Is your city well prepared for a natural disaster? After Hurricane Sandy devastated New York City, architects vowed to build smarter towards greater resiliency. One urban approach is the DURAhome, a modular net-zero structure that mitigates disaster damage with energy-efficient and adaptable design. Developed by the New York City College of Technology, the solar-powered DURAhome fits into a typical 25-by-100-foot New York City lot and can be quickly stacked to create a space-saving multistory dwelling in times of unexpected disasters.
The New York City College of Technology (NYCCT) developed the DURAhome—Diverse, Urban, Resilient, and Adaptable—for the 2015 U.S. Department of Energy Solar Decathlon that’ll kick off this Thursday, October 8. Designed to symbolize the diversity of New York City and the NYCCT team members, the modular timber house emphasizes adaptability through open floor plans that can appeal to the different needs of a diverse population. The stackable house comprises multifunctional moveable furniture to facilitate different room configurations, from the bedroom that doubles as a home office or child’s play area to the patio that can be transformed into an outdoor kitchen.
The ADA-compliant DURAhome is a model of proactive resilient design, and combines passive technologies with low energy systems to create a high-performance energy-efficient building. The well-insulated house generates electricity through photovoltaic panels, solar thermal panels, thermal electric panels, while a heat chimney, low-entropy recovery ventilator, and trombe wall help regulate indoor temperatures throughout the year. Windows are triple-glazed to further prevent unnecessary heat loss and gain, and also reduce glare and improve access to natural light. Greywater recycling systems and rainwater collection systems used for irrigation reduce the water footprint. The home automation system monitors temperature, humidity, light levels, and motion in the house to optimize energy use.

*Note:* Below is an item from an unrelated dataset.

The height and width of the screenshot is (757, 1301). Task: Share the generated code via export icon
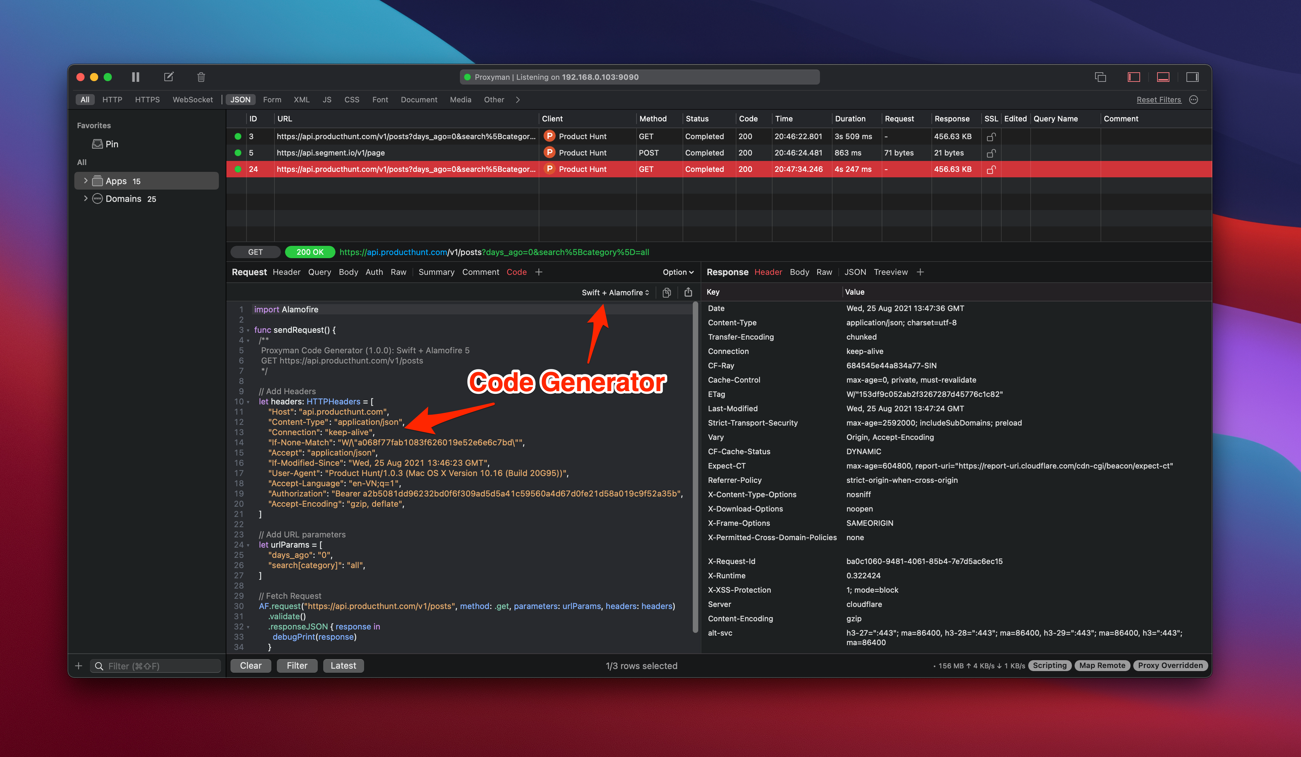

“DURA is designed for urban families who are passionate about energy conservation and believe that a home is an important factor in the overall quality of life,” says the team about their market strategy. “They live full lives, often entertain friends, and sometimes work from home. The family has goals to expand, and DURA’s adaptability provides for a growing atmosphere of healthy living.” After the Solar Decathlon ends, the NYCCT team will showcase the DURAhome at the National Association of Home Builders International Builders Show in January 2016 and hopes to donate the solar-powered home to a disabled veteran.